+++ The records

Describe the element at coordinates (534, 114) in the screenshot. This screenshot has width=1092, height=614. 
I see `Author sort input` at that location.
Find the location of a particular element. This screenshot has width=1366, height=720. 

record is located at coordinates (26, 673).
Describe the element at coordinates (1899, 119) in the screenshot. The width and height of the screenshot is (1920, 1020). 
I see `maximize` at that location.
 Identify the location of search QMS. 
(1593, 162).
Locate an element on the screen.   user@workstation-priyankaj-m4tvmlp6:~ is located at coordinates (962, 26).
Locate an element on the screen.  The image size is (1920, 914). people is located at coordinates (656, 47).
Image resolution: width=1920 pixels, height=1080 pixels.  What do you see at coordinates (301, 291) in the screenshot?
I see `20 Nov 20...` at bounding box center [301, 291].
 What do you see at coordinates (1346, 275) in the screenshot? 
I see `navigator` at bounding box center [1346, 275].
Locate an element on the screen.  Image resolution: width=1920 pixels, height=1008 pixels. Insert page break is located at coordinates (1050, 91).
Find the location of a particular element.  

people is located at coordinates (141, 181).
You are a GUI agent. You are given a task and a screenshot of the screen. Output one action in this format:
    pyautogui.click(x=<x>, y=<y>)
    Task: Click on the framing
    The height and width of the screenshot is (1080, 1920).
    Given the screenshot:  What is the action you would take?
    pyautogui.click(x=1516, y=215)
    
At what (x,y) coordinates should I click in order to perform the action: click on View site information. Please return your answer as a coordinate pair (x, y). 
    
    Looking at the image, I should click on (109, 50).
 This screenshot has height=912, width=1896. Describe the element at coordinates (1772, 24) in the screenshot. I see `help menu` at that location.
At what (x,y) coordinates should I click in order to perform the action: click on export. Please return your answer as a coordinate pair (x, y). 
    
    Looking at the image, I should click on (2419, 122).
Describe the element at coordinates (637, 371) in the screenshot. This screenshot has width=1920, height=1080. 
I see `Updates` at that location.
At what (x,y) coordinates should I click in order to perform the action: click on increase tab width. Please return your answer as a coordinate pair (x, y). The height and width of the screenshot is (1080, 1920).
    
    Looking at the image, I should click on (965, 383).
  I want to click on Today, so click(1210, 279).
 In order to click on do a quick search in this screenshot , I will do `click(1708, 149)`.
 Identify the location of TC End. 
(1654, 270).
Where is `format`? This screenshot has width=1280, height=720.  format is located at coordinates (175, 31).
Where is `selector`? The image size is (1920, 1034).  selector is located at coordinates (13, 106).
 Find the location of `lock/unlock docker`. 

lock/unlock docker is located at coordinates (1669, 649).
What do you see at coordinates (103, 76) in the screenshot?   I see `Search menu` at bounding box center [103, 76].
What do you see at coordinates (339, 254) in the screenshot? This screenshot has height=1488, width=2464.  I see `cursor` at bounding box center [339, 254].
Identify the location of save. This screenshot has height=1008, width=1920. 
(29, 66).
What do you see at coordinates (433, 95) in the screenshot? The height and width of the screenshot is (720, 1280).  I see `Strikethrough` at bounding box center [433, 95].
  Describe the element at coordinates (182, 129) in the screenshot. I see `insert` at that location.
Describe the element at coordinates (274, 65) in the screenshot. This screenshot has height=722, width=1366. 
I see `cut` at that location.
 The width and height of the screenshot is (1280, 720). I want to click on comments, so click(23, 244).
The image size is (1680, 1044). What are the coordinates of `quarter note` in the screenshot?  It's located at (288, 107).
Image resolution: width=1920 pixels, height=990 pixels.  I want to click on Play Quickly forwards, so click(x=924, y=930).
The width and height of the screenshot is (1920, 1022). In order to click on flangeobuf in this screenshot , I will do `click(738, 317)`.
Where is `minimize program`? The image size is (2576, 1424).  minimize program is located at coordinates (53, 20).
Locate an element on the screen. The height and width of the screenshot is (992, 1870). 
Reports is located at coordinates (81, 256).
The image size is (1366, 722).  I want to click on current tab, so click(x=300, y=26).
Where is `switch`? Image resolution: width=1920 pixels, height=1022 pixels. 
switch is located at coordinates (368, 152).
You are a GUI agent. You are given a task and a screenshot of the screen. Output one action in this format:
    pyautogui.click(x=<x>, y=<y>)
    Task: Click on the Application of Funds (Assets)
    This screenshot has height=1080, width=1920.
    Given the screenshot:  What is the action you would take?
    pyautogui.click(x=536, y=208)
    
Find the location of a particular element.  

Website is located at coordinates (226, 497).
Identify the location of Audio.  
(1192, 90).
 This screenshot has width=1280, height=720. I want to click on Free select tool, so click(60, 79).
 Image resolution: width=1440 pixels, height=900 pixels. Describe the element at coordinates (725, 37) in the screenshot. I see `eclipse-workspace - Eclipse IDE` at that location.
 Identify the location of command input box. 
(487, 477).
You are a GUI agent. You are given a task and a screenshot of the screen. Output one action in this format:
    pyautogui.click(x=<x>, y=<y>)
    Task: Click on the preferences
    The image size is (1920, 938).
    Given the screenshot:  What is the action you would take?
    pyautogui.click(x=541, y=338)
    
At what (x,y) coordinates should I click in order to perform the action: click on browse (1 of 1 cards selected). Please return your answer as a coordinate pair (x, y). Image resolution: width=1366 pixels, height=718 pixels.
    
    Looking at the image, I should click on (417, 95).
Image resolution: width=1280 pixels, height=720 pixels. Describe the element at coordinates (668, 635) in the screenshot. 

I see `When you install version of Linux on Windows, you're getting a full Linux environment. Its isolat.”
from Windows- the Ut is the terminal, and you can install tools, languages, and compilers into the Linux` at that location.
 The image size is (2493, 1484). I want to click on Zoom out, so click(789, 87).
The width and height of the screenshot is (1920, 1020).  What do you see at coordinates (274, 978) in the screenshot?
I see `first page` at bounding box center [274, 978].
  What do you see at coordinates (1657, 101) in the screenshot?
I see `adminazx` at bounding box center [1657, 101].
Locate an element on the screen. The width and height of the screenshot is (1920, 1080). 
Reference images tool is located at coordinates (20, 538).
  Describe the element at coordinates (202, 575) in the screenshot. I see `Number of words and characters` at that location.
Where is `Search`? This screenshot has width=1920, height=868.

++++++

Set exercise. Show every line of the entries above that contains the word "Identify", counting only matches in the same case.

Result.
 Identify the location of search QMS. 
 Identify the location of TC End. 
Identify the location of save. This screenshot has height=1008, width=1920. 
Identify the location of Audio.  
 Identify the location of command input box. 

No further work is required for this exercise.